For the thirsty, there is a gift shop where you can buy a bottle of water for $28 or a can of soda if you will trade away your spleen.
It’s a venerable fantasyland for historians, the young, and the socially awkward.
If you have time or energy leftover from what should be an engrossing two-hour exploration, there is a visitors’ center and an alluring signage of plaques where you learn the following:
- The Fort was Robert E. Lee’s first assignment after his graduation from the U.S. Military Academy and he oversaw part of its construction.
- Every surviving officer-engineer involved in designing Fort Pulaski became either a Confederate or Union General.
- The Fort was thought to be impenetrable because its walls were between seven and a half to eleven-feet thick. This meant they could only be destroyed by the then-height of technology–the smoothbore cannon (barrel without rifling). The range of the smoothbore cannon maxed-out at between 700 and 1,000 yards and the Fort was built more than a mile away from any reasonable staging ground for an enemy force.
- Construction was finally completed in 1847 at a cost of $1,000,000.
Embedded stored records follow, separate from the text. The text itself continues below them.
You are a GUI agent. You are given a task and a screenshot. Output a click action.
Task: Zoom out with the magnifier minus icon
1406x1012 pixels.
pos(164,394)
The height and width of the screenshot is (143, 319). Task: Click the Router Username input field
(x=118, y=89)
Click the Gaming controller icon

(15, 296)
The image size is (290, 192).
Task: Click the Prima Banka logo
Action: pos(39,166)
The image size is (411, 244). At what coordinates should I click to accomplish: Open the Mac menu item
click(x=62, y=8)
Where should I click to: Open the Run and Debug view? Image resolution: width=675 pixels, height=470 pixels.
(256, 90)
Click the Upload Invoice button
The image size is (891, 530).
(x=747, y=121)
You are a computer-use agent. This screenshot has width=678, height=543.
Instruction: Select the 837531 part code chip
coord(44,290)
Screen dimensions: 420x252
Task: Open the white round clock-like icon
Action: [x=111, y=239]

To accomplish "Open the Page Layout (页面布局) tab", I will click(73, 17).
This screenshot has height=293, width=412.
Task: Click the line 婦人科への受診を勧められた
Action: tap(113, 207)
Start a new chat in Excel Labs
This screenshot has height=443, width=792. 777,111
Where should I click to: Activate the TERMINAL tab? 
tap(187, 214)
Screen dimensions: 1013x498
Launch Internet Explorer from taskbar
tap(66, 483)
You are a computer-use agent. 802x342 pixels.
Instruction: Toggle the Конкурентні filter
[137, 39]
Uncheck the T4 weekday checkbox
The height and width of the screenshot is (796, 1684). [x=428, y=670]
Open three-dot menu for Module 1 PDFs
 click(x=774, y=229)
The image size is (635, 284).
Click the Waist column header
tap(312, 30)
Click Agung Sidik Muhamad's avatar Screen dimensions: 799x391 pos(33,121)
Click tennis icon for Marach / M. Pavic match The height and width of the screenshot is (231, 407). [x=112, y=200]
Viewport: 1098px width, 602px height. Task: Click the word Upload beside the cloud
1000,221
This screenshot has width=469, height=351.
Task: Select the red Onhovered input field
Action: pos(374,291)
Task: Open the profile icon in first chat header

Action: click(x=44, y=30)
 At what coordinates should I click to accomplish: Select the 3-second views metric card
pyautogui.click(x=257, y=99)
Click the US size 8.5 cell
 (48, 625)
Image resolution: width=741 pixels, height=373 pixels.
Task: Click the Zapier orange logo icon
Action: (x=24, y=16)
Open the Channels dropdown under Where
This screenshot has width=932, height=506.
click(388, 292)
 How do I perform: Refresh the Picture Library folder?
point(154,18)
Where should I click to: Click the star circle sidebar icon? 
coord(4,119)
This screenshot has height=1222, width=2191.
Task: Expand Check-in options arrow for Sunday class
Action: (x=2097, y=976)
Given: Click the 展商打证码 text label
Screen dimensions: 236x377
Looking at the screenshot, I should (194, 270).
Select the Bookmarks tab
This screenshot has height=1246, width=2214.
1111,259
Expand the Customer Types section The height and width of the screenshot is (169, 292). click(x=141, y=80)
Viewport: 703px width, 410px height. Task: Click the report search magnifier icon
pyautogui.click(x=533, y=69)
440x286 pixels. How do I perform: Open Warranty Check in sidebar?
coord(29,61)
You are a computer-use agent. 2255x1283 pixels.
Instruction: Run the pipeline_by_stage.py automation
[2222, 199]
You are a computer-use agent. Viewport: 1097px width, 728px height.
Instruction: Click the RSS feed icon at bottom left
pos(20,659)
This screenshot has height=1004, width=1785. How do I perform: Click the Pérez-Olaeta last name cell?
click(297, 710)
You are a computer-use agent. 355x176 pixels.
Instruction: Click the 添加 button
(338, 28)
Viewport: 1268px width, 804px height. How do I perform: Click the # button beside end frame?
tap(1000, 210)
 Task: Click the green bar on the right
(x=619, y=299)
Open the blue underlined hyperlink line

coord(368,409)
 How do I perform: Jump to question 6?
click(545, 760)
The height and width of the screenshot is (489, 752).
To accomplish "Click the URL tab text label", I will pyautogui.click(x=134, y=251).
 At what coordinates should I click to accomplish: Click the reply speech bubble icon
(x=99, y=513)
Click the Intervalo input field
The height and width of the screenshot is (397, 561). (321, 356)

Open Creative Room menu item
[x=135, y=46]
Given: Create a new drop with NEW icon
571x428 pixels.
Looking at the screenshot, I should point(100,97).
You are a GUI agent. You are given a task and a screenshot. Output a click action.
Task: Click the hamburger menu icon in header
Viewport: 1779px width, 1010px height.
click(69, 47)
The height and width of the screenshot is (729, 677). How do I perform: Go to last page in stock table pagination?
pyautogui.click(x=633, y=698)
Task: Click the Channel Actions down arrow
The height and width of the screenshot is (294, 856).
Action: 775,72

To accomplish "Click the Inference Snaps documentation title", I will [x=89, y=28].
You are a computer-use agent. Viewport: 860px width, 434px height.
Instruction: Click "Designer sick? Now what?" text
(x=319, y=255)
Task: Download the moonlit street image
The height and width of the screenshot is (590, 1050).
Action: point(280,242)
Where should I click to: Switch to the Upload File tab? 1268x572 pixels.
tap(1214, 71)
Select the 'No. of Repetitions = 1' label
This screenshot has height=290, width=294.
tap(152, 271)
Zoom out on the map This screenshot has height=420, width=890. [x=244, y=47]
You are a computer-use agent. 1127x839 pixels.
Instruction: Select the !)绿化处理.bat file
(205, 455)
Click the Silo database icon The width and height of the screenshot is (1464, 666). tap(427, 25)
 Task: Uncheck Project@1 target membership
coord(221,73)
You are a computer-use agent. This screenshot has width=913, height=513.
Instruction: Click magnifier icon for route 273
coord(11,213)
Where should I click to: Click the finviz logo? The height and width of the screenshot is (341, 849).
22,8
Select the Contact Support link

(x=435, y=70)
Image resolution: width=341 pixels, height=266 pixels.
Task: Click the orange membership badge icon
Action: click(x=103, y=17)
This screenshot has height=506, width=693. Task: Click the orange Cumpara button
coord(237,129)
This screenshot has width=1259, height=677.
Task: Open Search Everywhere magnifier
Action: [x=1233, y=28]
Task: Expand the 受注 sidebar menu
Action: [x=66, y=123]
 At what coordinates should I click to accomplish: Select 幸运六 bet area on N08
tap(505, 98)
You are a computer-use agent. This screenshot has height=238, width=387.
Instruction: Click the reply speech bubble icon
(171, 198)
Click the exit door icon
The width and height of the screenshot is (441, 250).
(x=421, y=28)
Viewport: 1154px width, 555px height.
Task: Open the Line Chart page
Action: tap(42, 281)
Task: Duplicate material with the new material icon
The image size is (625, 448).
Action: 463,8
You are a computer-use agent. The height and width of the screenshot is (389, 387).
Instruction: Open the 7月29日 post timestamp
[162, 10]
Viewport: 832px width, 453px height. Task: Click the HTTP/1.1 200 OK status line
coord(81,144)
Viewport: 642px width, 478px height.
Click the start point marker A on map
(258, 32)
- Perhaps because it was thought to be invincible to an advancing enemy, the U.S. Army never bothered to station anyone there besides a caretaker and a single gunnery sergeant.
- In preparation of Georgia secession, Governor Joseph Brown sent 110 men from Savannah to take control of Fort Pulaski. Apparent experts in probability theory, the caretaker and sergeant gave the Fort over and left peacefully.
- Robert E. Lee briefly returned to the Fort to explain to its new and very inexperienced commander, Colonel Charles H. Olmstead, that, since the Fort was considered impenetrable, all he had to do to protect the Fort was–well, nothing.
- Rifling (adding spiral grooves to the inside of a barrel, thus increasing the range and intensity of anything intended to be fired from it) had been discovered in Germany at the end of the fifteenth century; rifled cannons, however, came about just in time to threaten Fort Pulaski.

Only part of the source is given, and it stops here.